- TASK BRIEF:
Go through the entries below from the first line and transcribe each one exactly, ending with the line that contains "Click the yellow".

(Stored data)

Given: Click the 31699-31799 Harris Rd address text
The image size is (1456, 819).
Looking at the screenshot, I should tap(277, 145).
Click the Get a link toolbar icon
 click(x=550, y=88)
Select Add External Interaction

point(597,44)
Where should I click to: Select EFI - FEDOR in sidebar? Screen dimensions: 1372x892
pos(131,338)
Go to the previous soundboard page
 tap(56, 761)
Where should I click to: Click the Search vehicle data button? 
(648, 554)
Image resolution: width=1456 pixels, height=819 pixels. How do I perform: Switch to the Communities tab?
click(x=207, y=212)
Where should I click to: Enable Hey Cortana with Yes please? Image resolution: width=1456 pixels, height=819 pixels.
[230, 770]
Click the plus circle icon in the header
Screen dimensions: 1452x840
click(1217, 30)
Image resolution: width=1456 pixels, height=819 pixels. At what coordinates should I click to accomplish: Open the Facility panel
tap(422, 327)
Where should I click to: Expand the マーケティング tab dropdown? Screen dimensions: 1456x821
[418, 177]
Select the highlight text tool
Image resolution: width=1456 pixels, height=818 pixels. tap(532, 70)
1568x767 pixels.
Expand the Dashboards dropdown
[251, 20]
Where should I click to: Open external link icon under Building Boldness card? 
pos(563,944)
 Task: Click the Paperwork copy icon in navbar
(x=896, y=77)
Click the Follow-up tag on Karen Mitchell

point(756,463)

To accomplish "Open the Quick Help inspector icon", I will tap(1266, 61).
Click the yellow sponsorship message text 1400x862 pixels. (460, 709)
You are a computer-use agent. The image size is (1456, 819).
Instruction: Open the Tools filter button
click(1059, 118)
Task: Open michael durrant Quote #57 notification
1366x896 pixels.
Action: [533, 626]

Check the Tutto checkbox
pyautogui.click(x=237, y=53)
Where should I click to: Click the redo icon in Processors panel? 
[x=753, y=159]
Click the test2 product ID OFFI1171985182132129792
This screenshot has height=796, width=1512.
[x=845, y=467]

- SOLUTION TO THIS EXERCISE:
Given: Click the 31699-31799 Harris Rd address text
The image size is (1456, 819).
Looking at the screenshot, I should tap(277, 145).
Click the Get a link toolbar icon
 click(x=550, y=88)
Select Add External Interaction

point(597,44)
Where should I click to: Select EFI - FEDOR in sidebar? Screen dimensions: 1372x892
pos(131,338)
Go to the previous soundboard page
 tap(56, 761)
Where should I click to: Click the Search vehicle data button? 
(648, 554)
Image resolution: width=1456 pixels, height=819 pixels. How do I perform: Switch to the Communities tab?
click(x=207, y=212)
Where should I click to: Enable Hey Cortana with Yes please? Image resolution: width=1456 pixels, height=819 pixels.
[230, 770]
Click the plus circle icon in the header
Screen dimensions: 1452x840
click(1217, 30)
Image resolution: width=1456 pixels, height=819 pixels. At what coordinates should I click to accomplish: Open the Facility panel
tap(422, 327)
Where should I click to: Expand the マーケティング tab dropdown? Screen dimensions: 1456x821
[418, 177]
Select the highlight text tool
Image resolution: width=1456 pixels, height=818 pixels. tap(532, 70)
1568x767 pixels.
Expand the Dashboards dropdown
[251, 20]
Where should I click to: Open external link icon under Building Boldness card? 
pos(563,944)
 Task: Click the Paperwork copy icon in navbar
(x=896, y=77)
Click the Follow-up tag on Karen Mitchell

point(756,463)

To accomplish "Open the Quick Help inspector icon", I will tap(1266, 61).
Click the yellow sponsorship message text 1400x862 pixels. (460, 709)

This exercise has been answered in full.